:: Passage provided
A. Yes, that is a mandatory requirement by law, the rationale being that the Philippine Government wants to ensure that only those with sufficient capitalization to do business will be allowed. However, and as an exception, if you are a manufacturing/processing or a service company (e.g. business process outsourcing) that will export products made in, or service rendered from, the Philippines, (what we call “export enterprise”) and your Branch Office generates gross income at least 60% from outside the Philippines, the minimum capital is just Philippine Pesos 5,000 (approx. US$120) start up capital (although we generally suggest an amount that is reasonable as an initial working capital for a year to establish credibility with the SEC).

Q. How do I pay the US$200,000?

A. You will have to open a bank account in the Philippines and remit the money from your bank abroad. The bank will then issue a certification on the money remitted and this will be filed with the Philippine Securities & Exchange Commission.

Q. What happens to the US$200,000

A. During branch office registration process with the Philippine Securities & Exchange Commission, the capital will stay in the bank and once you are issued a license as a branch office, you may then use the US$200,000 for your business operations in the Philippines.
::::
• List of tasks:
#1 Answer these questions about the Q&A on branch office capital in the Philippines, marking each answer (a), (b), or (c):
(a) What is the minimum capital for an export enterprise that earns at least 60% of its gross income from outside the Philippines?
(b) What does the bank issue after the money is remitted?
(c) At what point may the US$200,000 be used for business operations?
#2 Write the next part of the Q&A on branch office capital in the Philippines, starting after its final answer.
The data that comes after this text is not needed for these tasks.
:: Provided data
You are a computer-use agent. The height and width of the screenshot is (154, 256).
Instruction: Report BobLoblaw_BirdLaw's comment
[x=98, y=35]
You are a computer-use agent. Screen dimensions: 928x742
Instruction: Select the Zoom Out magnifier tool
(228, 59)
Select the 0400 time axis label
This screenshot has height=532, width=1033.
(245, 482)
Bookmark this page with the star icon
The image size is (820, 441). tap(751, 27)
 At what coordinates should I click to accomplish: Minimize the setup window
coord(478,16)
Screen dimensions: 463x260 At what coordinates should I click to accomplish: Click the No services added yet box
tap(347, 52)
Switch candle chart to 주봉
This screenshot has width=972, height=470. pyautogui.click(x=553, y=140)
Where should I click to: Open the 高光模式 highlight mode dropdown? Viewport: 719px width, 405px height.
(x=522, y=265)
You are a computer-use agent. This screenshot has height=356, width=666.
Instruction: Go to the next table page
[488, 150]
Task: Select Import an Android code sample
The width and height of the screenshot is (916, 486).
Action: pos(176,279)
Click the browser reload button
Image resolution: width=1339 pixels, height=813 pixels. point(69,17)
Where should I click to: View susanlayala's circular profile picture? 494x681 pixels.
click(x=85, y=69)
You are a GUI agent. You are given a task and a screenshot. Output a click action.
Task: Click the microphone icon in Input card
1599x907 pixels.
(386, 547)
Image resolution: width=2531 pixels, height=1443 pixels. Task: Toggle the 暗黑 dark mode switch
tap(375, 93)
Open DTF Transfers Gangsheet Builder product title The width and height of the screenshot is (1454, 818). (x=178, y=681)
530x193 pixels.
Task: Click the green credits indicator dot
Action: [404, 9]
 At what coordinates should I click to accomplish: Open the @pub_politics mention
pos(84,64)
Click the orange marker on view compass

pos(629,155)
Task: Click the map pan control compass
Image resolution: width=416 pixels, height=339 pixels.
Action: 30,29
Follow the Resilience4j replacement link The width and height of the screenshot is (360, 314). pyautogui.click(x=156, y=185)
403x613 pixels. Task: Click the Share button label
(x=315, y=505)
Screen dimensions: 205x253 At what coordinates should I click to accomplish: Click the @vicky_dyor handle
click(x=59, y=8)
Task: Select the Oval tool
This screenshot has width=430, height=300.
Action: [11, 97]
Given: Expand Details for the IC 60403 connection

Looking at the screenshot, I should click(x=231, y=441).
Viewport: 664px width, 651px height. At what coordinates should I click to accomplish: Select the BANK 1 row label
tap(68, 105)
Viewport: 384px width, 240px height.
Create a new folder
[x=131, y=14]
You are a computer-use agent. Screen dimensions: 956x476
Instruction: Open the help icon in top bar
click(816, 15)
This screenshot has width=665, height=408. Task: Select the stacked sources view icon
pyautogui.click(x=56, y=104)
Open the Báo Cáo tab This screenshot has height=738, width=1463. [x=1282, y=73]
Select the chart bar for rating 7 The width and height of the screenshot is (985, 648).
::::
• Task results:
#1
(a) Philippine Pesos 5,000 (approx. US$120).
(b) A certification on the money remitted, which is filed with the Philippine Securities & Exchange Commission.
(c) Once a license as a branch office has been issued.

#2
Q. So the US$200,000 is not registration or filing fee?

A. No, and you may use it in your Philippine business operations once you are licensed.

Q. What is the security deposit for?

A. That is required by the Philippine Securities & Exchange Commission to ensure that the obligations of the branch office are paid, since the parent company is abroad and outside the jurisdiction of the Philippines. It is similar to security deposit given when leasing office space. It will be returned when the branch office closes. This is perhaps one of the biggest drawback for a branch office as it not only increases costs upfront, but is a continuing maintenance requirement.

Q. So what do we do to start a branch office?

A. Upon signing an engagement letter with us, we will guide you through the process.

Q. What is the process?

A. Here are the requirements by law:

Fill out our Client Information In-take Sheet so we can prepare your branch office application, among requirements of which is the proposed Philippine address of the branch office. The address required is an exact address where the Philippine Securities & Exchange Commission can send notices and letters.

You will need a Philippine resident individual who will act as your resident agent in the Philippines. If you are residing in the Philippines, you can be the resident agent.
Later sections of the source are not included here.